Problem: Convert the listing below into a JSON list of strings, with one string for each line and blank lines left out.

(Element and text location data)
========
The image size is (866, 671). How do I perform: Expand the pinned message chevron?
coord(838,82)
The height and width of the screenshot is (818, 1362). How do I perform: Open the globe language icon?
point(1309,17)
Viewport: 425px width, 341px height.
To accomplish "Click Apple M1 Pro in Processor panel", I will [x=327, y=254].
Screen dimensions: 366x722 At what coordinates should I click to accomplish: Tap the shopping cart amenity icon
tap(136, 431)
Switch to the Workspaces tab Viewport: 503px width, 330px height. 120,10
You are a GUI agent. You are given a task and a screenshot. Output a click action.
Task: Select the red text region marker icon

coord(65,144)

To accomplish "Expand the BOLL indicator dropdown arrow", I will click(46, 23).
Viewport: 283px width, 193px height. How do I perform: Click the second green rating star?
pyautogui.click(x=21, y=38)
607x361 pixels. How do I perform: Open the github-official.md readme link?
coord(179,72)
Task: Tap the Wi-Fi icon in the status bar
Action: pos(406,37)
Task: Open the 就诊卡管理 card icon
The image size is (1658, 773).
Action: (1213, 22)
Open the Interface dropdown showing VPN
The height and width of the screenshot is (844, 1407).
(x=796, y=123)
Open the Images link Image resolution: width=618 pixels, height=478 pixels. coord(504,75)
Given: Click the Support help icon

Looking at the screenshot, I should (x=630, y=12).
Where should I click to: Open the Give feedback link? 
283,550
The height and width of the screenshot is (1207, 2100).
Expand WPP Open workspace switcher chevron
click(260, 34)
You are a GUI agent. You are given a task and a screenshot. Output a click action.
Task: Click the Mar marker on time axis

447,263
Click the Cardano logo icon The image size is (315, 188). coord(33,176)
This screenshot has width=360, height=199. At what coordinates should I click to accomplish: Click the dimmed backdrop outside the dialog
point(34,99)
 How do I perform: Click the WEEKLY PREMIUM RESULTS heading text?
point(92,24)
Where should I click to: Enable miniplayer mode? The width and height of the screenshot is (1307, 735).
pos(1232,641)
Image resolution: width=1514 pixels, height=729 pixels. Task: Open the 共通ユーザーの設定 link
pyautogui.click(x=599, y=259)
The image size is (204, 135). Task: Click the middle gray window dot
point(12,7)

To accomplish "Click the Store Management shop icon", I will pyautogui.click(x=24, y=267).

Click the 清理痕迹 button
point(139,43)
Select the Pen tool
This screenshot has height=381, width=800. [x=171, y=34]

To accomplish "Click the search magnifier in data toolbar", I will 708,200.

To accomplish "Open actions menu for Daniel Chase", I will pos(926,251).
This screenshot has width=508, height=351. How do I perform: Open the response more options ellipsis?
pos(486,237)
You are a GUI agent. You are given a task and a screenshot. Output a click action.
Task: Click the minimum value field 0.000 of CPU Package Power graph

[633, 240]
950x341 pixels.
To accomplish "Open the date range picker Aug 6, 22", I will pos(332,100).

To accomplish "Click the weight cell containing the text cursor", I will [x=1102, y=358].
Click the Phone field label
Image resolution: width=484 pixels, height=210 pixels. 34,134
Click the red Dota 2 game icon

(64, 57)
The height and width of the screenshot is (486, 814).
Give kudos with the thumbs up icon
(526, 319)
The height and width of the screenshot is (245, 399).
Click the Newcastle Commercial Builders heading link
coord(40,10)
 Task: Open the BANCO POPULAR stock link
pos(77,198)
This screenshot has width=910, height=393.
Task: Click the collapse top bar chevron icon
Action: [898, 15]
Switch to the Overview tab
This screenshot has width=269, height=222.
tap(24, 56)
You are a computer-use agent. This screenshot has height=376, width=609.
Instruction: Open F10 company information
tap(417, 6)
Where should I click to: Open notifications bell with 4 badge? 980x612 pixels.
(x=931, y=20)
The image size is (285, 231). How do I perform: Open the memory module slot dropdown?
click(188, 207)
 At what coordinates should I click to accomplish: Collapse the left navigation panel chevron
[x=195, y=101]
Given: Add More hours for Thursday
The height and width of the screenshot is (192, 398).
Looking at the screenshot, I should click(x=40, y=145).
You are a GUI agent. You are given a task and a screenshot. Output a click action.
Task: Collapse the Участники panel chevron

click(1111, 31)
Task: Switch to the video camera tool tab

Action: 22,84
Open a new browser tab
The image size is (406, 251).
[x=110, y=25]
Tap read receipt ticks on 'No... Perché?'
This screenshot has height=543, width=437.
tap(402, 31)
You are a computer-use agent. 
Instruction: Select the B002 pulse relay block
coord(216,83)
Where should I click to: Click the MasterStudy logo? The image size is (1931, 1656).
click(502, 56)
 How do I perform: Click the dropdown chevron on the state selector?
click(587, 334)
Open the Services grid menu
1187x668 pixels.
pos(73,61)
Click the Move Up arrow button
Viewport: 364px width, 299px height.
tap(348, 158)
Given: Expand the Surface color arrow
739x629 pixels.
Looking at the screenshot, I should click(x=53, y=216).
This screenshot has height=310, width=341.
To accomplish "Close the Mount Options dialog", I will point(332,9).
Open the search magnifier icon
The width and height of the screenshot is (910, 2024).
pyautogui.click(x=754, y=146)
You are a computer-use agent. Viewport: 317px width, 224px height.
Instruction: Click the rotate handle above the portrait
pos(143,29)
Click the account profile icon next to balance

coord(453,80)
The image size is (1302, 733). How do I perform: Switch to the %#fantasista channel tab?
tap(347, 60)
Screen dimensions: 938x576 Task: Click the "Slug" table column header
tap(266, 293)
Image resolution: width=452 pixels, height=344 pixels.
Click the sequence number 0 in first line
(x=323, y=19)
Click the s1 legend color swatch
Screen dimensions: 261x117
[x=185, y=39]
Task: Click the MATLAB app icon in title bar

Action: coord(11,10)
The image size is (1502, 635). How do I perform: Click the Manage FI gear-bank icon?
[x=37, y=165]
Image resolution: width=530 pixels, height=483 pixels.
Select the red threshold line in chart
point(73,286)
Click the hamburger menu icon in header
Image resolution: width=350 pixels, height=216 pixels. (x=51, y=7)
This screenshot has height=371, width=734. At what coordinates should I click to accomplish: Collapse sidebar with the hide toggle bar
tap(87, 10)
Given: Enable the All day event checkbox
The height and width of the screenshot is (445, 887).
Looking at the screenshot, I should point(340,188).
========
Written solution:
[
  "The image size is (866, 671). How do I perform: Expand the pinned message chevron?",
  "coord(838,82)",
  "The height and width of the screenshot is (818, 1362). How do I perform: Open the globe language icon?",
  "point(1309,17)",
  "Viewport: 425px width, 341px height.",
  "To accomplish \"Click Apple M1 Pro in Processor panel\", I will [x=327, y=254].",
  "Screen dimensions: 366x722 At what coordinates should I click to accomplish: Tap the shopping cart amenity icon",
  "tap(136, 431)",
  "Switch to the Workspaces tab Viewport: 503px width, 330px height. 120,10",
  "You are a GUI agent. You are given a task and a screenshot. Output a click action.",
  "Task: Select the red text region marker icon",
  "coord(65,144)",
  "To accomplish \"Expand the BOLL indicator dropdown arrow\", I will click(46, 23).",
  "Viewport: 283px width, 193px height. How do I perform: Click the second green rating star?",
  "pyautogui.click(x=21, y=38)",
  "607x361 pixels. How do I perform: Open the github-official.md readme link?",
  "coord(179,72)",
  "Task: Tap the Wi-Fi icon in the status bar",
  "Action: pos(406,37)",
  "Task: Open the 就诊卡管理 card icon",
  "The image size is (1658, 773).",
  "Action: (1213, 22)",
  "Open the Interface dropdown showing VPN",
  "The height and width of the screenshot is (844, 1407).",
  "(x=796, y=123)",
  "Open the Images link Image resolution: width=618 pixels, height=478 pixels. coord(504,75)",
  "Given: Click the Support help icon",
  "Looking at the screenshot, I should (x=630, y=12).",
  "Where should I click to: Open the Give feedback link? ",
  "283,550",
  "The height and width of the screenshot is (1207, 2100).",
  "Expand WPP Open workspace switcher chevron",
  "click(260, 34)",
  "You are a GUI agent. You are given a task and a screenshot. Output a click action.",
  "Task: Click the Mar marker on time axis",
  "447,263",
  "Click the Cardano logo icon The image size is (315, 188). coord(33,176)",
  "This screenshot has width=360, height=199. At what coordinates should I click to accomplish: Click the dimmed backdrop outside the dialog",
  "point(34,99)",
  " How do I perform: Click the WEEKLY PREMIUM RESULTS heading text?",
  "point(92,24)",
  "Where should I click to: Enable miniplayer mode? The width and height of the screenshot is (1307, 735).",
  "pos(1232,641)",
  "Image resolution: width=1514 pixels, height=729 pixels. Task: Open the 共通ユーザーの設定 link",
  "pyautogui.click(x=599, y=259)",
  "The image size is (204, 135). Task: Click the middle gray window dot",
  "point(12,7)",
  "To accomplish \"Click the Store Management shop icon\", I will pyautogui.click(x=24, y=267).",
  "Click the 清理痕迹 button",
  "point(139,43)",
  "Select the Pen tool",
  "This screenshot has height=381, width=800. [x=171, y=34]",
  "To accomplish \"Click the search magnifier in data toolbar\", I will 708,200.",
  "To accomplish \"Open actions menu for Daniel Chase\", I will pos(926,251).",
  "This screenshot has width=508, height=351. How do I perform: Open the response more options ellipsis?",
  "pos(486,237)",
  "You are a GUI agent. You are given a task and a screenshot. Output a click action.",
  "Task: Click the minimum value field 0.000 of CPU Package Power graph",
  "[633, 240]",
  "950x341 pixels.",
  "To accomplish \"Open the date range picker Aug 6, 22\", I will pos(332,100).",
  "To accomplish \"Click the weight cell containing the text cursor\", I will [x=1102, y=358].",
  "Click the Phone field label",
  "Image resolution: width=484 pixels, height=210 pixels. 34,134",
  "Click the red Dota 2 game icon",
  "(64, 57)",
  "The height and width of the screenshot is (486, 814).",
  "Give kudos with the thumbs up icon",
  "(526, 319)",
  "The height and width of the screenshot is (245, 399).",
  "Click the Newcastle Commercial Builders heading link",
  "coord(40,10)",
  " Task: Open the BANCO POPULAR stock link",
  "pos(77,198)",
  "This screenshot has width=910, height=393.",
  "Task: Click the collapse top bar chevron icon",
  "Action: [898, 15]",
  "Switch to the Overview tab",
  "This screenshot has width=269, height=222.",
  "tap(24, 56)",
  "You are a computer-use agent. This screenshot has height=376, width=609.",
  "Instruction: Open F10 company information",
  "tap(417, 6)",
  "Where should I click to: Open notifications bell with 4 badge? 980x612 pixels.",
  "(x=931, y=20)",
  "The image size is (285, 231). How do I perform: Open the memory module slot dropdown?",
  "click(188, 207)",
  " At what coordinates should I click to accomplish: Collapse the left navigation panel chevron",
  "[x=195, y=101]",
  "Given: Add More hours for Thursday",
  "The height and width of the screenshot is (192, 398).",
  "Looking at the screenshot, I should click(x=40, y=145).",
  "You are a GUI agent. You are given a task and a screenshot. Output a click action.",
  "Task: Collapse the Участники panel chevron",
  "click(1111, 31)",
  "Task: Switch to the video camera tool tab",
  "Action: 22,84",
  "Open a new browser tab",
  "The image size is (406, 251).",
  "[x=110, y=25]",
  "Tap read receipt ticks on 'No... Perché?'",
  "This screenshot has height=543, width=437.",
  "tap(402, 31)",
  "You are a computer-use agent. ",
  "Instruction: Select the B002 pulse relay block",
  "coord(216,83)",
  "Where should I click to: Click the MasterStudy logo? The image size is (1931, 1656).",
  "click(502, 56)",
  " How do I perform: Click the dropdown chevron on the state selector?",
  "click(587, 334)",
  "Open the Services grid menu",
  "1187x668 pixels.",
  "pos(73,61)",
  "Click the Move Up arrow button",
  "Viewport: 364px width, 299px height.",
  "tap(348, 158)",
  "Given: Expand the Surface color arrow",
  "739x629 pixels.",
  "Looking at the screenshot, I should click(x=53, y=216).",
  "This screenshot has height=310, width=341.",
  "To accomplish \"Close the Mount Options dialog\", I will point(332,9).",
  "Open the search magnifier icon",
  "The width and height of the screenshot is (910, 2024).",
  "pyautogui.click(x=754, y=146)",
  "You are a computer-use agent. Viewport: 317px width, 224px height.",
  "Instruction: Click the rotate handle above the portrait",
  "pos(143,29)",
  "Click the account profile icon next to balance",
  "coord(453,80)",
  "The image size is (1302, 733). How do I perform: Switch to the %#fantasista channel tab?",
  "tap(347, 60)",
  "Screen dimensions: 938x576 Task: Click the \"Slug\" table column header",
  "tap(266, 293)",
  "Image resolution: width=452 pixels, height=344 pixels.",
  "Click the sequence number 0 in first line",
  "(x=323, y=19)",
  "Click the s1 legend color swatch",
  "Screen dimensions: 261x117",
  "[x=185, y=39]",
  "Task: Click the MATLAB app icon in title bar",
  "Action: coord(11,10)",
  "The image size is (1502, 635). How do I perform: Click the Manage FI gear-bank icon?",
  "[x=37, y=165]",
  "Image resolution: width=530 pixels, height=483 pixels.",
  "Select the red threshold line in chart",
  "point(73,286)",
  "Click the hamburger menu icon in header",
  "Image resolution: width=350 pixels, height=216 pixels. (x=51, y=7)",
  "This screenshot has height=371, width=734. At what coordinates should I click to accomplish: Collapse sidebar with the hide toggle bar",
  "tap(87, 10)",
  "Given: Enable the All day event checkbox",
  "The height and width of the screenshot is (445, 887).",
  "Looking at the screenshot, I should point(340,188)."
]